Background: Macrophage precursors are present in embryonic rats shortly after the onset of hematopoiesis. During organogenesis they soon establish residency in many parts of the body and become convertible into phagocytes, at first gaining morphological characteristics of macrophages and later a range of surface antigens used to characterize subpopulations in adults. Nonetheless, it is uncertain whether representatives of this fetal lineage continue to exist past birth. We investigated the question indirectly by seeing if such cells can be made to survive in vitro to an age equivalent to adulthood and by examining underlying conditions that favor this outcome.
Methods: Fourteen-day embryonic lungs, hearts, and limb buds were organ cultured on a firm serum-containing medium. Fetal macrophages developed within all explants and then migrated out to form a corona of cells surrounding each explant.
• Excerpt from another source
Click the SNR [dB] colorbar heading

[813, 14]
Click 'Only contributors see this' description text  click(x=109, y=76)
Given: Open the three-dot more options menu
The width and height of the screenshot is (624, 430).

The lung cultures were selected for subsequent work which mainly used coronal area as the measure of macrophage population size in experimental and control groups. Baseline growth and survival of macrophages were established for cultures grown on standard medium, then effects of the following were examined: indomethacin (10(-6) M) as it influences initial production of macrophages from precursors and later survival of differentiated cells; and macrophage colony-stimulating factor (M-CSF), used alone at moderate dosage (50-100 U), and combined with granulocyte-macrophage CSF (both 200 U), for its importance to long-term survival of the population. Mitogenic influence of M-CSF on differentiated macrophages was demonstrated by uptake of 5-bromo-2'-deoxyuridine.
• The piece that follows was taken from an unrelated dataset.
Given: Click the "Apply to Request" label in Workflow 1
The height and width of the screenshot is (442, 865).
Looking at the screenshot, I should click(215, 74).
Results: Indomethacin inhibited the formation of macrophages from precursors but enhanced the survival of differentiated cells. M-CSF increased BrdU uptake of differentiated macrophages and permitted coronal growth to continue long past the approximately 30 day limit of controls. Beyond this interval, M-CSF was essential for macrophage survival, since coronas quickly shrank after the cytokine was withdrawn. Administration of the M-CSF/GM-CSF mixture to the 2 oldest M-CSF-exposed cultures between 98 and 127 days in vitro resulted in an increase in the number of coronal macrophages (P < 0.001); withdrawal between 129 and 140 days led to a decrease (P < 0.005). Ultimately a few cells were still surviving at 183 days.
Conclusions: Intrinsic factors promote early formation of macrophages within the explants, but the availability of factors is lessened by the anti-inflammatory action of indomethacin. Its later promotion of macrophage survival may be based on suppression of autogenous prostaglandin (PGE2) synthesis. M-CSF greatly promotes macrophage survival; in context this is sufficient to show that the fetal macrophage line has a clear potential to survive well into adulthood.